> _TASK DESCRIPTION_
The material below holds pictures, which are to be left out; copy exactly the lines from the one with "You are a computer-use" through the one with "The image size is (619, 377).".

> _RECORDS SHOWN_

◆ ◆ ◆ ◆

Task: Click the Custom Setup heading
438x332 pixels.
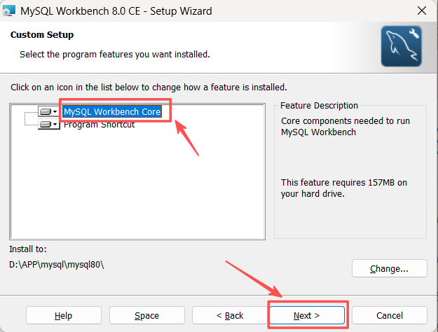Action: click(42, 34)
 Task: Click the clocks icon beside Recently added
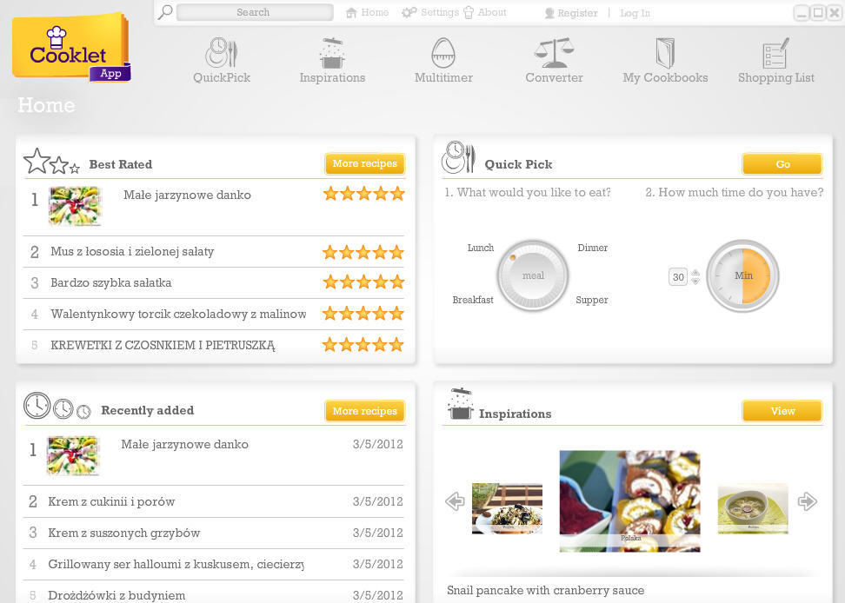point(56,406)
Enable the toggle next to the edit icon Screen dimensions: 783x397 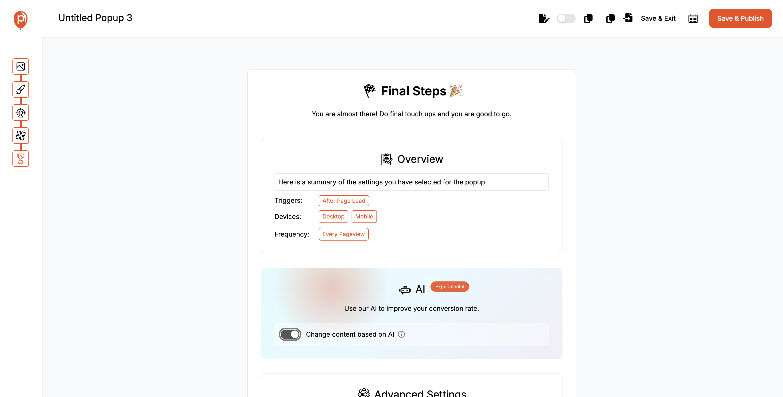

◆ ◆ ◆ ◆

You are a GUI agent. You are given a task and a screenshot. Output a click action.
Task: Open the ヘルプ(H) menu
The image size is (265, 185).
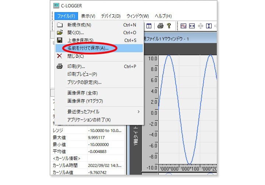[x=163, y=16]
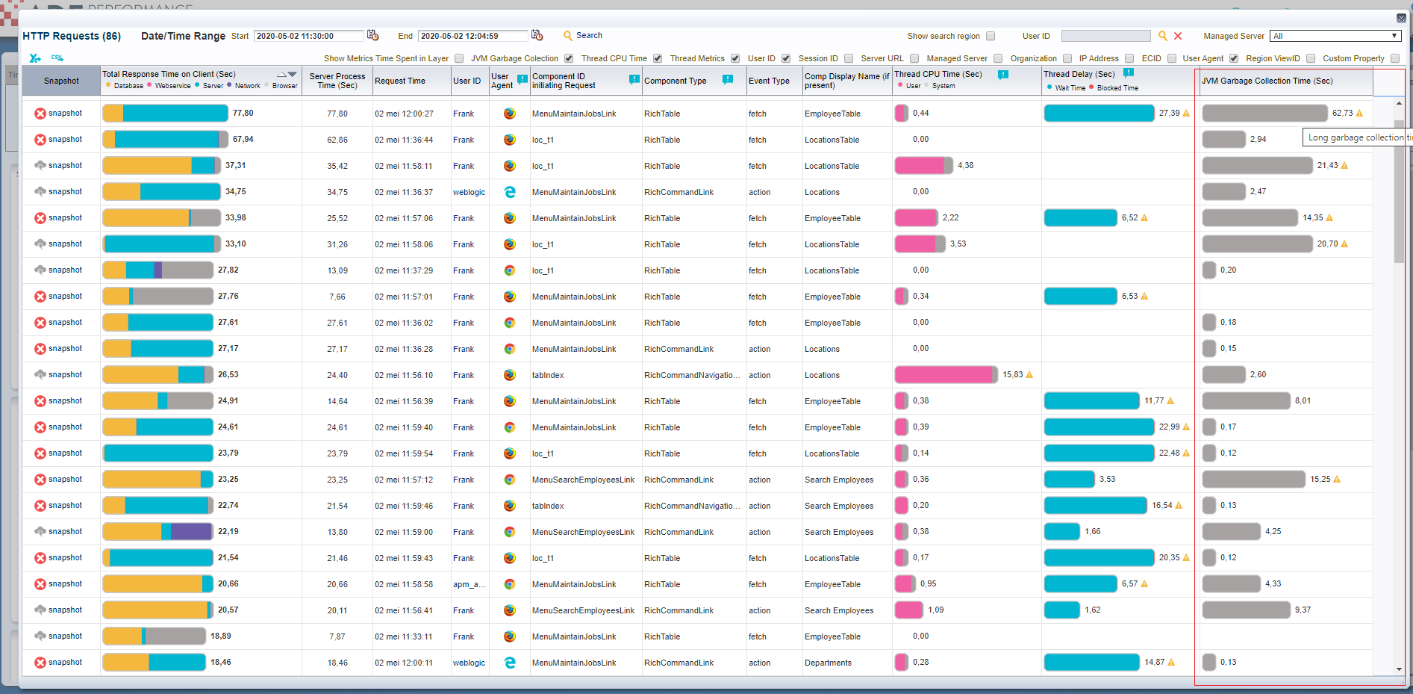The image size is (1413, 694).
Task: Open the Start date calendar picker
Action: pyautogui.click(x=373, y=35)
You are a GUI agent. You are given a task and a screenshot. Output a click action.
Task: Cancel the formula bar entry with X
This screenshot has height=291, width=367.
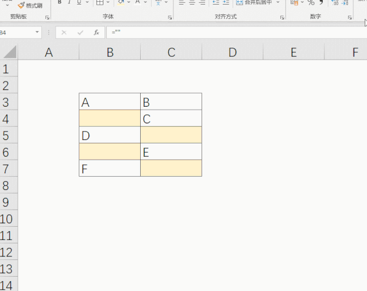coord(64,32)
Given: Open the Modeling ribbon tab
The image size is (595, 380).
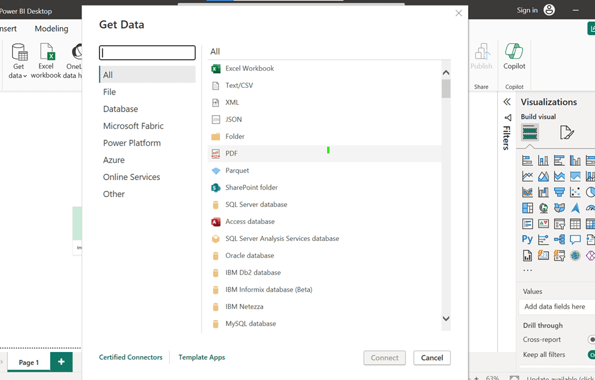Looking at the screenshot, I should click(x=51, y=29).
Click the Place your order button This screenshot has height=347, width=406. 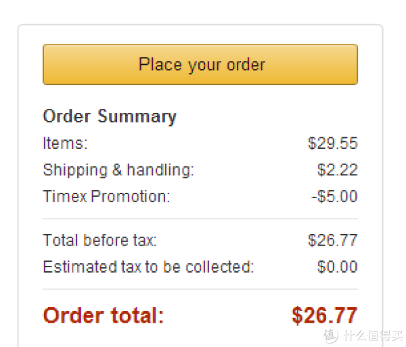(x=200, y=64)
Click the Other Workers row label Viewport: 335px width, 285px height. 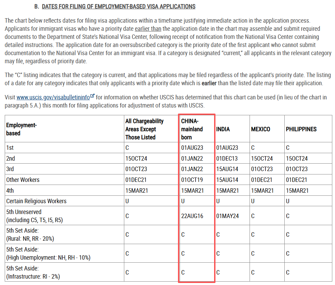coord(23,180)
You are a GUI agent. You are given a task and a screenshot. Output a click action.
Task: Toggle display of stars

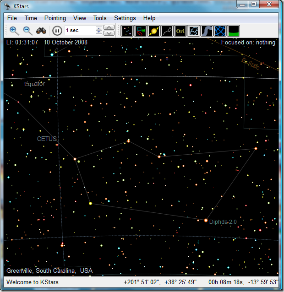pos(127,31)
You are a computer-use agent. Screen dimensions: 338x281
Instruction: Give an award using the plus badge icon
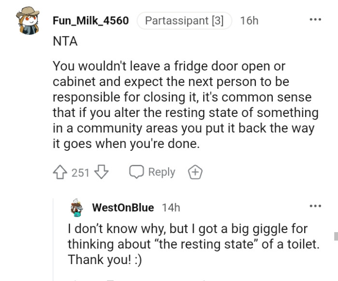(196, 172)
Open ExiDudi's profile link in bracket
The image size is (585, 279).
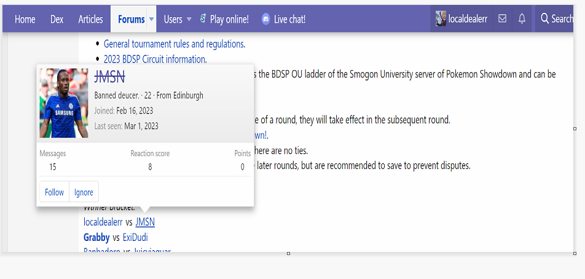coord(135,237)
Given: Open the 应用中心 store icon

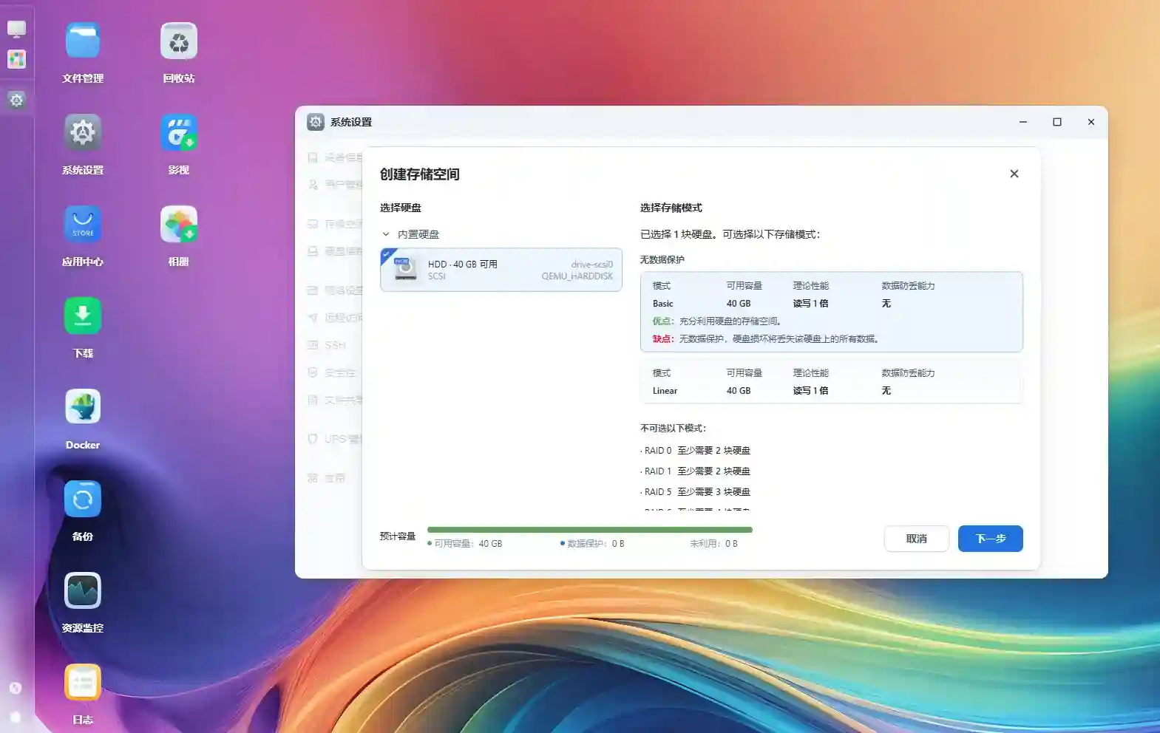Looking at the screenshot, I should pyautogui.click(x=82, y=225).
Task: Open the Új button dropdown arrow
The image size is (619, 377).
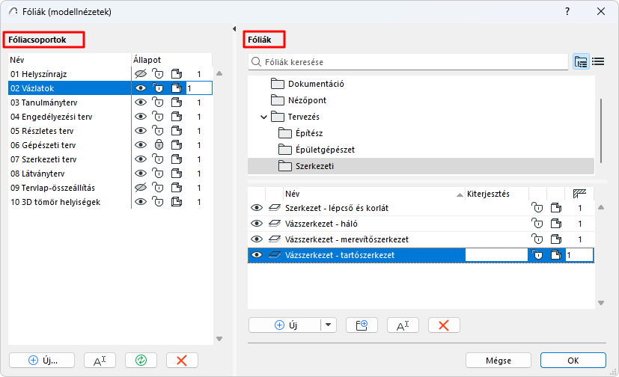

◆ ◆ ◆ ◆

> _SOLUTION BELOW_
You are a computer-use agent. Screen dimensions: 338x281
Instruction: Give an award using the plus badge icon
(196, 172)
Open ExiDudi's profile link in bracket
The image size is (585, 279).
coord(135,237)
Given: Open the 应用中心 store icon

Looking at the screenshot, I should pyautogui.click(x=82, y=225).
Task: Open the Új button dropdown arrow
The image size is (619, 377).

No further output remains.